• **Problem to work on**:
Restate the entries below without a single change.

Data extracted from a collection:
[Start of Attachment]
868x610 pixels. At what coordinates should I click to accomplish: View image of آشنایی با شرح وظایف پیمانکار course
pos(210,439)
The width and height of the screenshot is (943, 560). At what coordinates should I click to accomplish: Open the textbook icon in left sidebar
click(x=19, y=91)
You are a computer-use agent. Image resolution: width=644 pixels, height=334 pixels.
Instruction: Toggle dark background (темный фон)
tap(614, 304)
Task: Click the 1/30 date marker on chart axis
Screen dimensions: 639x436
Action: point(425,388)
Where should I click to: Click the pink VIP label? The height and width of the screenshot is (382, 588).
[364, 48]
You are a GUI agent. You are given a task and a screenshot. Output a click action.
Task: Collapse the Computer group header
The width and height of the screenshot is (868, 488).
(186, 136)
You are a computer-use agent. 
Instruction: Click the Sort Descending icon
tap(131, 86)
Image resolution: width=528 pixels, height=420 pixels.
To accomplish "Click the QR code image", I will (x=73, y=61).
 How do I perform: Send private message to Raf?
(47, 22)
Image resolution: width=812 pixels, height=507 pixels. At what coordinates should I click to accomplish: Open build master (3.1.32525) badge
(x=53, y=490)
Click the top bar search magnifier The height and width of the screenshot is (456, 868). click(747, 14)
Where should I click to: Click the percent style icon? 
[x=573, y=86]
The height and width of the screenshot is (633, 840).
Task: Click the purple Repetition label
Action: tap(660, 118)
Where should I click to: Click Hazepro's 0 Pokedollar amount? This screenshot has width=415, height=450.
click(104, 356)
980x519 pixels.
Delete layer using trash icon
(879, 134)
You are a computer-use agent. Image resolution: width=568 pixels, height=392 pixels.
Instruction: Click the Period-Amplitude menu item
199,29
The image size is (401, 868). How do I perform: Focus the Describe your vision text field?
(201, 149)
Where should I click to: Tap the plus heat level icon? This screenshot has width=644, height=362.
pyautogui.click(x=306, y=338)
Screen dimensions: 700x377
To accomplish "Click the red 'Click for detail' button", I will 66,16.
[End of Attachment]
• **Expected answer**:
868x610 pixels. At what coordinates should I click to accomplish: View image of آشنایی با شرح وظایف پیمانکار course
pos(210,439)
The width and height of the screenshot is (943, 560). At what coordinates should I click to accomplish: Open the textbook icon in left sidebar
click(x=19, y=91)
You are a computer-use agent. Image resolution: width=644 pixels, height=334 pixels.
Instruction: Toggle dark background (темный фон)
tap(614, 304)
Task: Click the 1/30 date marker on chart axis
Screen dimensions: 639x436
Action: point(425,388)
Where should I click to: Click the pink VIP label? The height and width of the screenshot is (382, 588).
[364, 48]
You are a GUI agent. You are given a task and a screenshot. Output a click action.
Task: Collapse the Computer group header
The width and height of the screenshot is (868, 488).
(186, 136)
You are a computer-use agent. 
Instruction: Click the Sort Descending icon
tap(131, 86)
Image resolution: width=528 pixels, height=420 pixels.
To accomplish "Click the QR code image", I will (x=73, y=61).
 How do I perform: Send private message to Raf?
(47, 22)
Image resolution: width=812 pixels, height=507 pixels. At what coordinates should I click to accomplish: Open build master (3.1.32525) badge
(x=53, y=490)
Click the top bar search magnifier The height and width of the screenshot is (456, 868). click(747, 14)
Where should I click to: Click the percent style icon? 
[x=573, y=86]
The height and width of the screenshot is (633, 840).
Task: Click the purple Repetition label
Action: tap(660, 118)
Where should I click to: Click Hazepro's 0 Pokedollar amount? This screenshot has width=415, height=450.
click(104, 356)
980x519 pixels.
Delete layer using trash icon
(879, 134)
You are a computer-use agent. Image resolution: width=568 pixels, height=392 pixels.
Instruction: Click the Period-Amplitude menu item
199,29
The image size is (401, 868). How do I perform: Focus the Describe your vision text field?
(201, 149)
Where should I click to: Tap the plus heat level icon? This screenshot has width=644, height=362.
pyautogui.click(x=306, y=338)
Screen dimensions: 700x377
To accomplish "Click the red 'Click for detail' button", I will 66,16.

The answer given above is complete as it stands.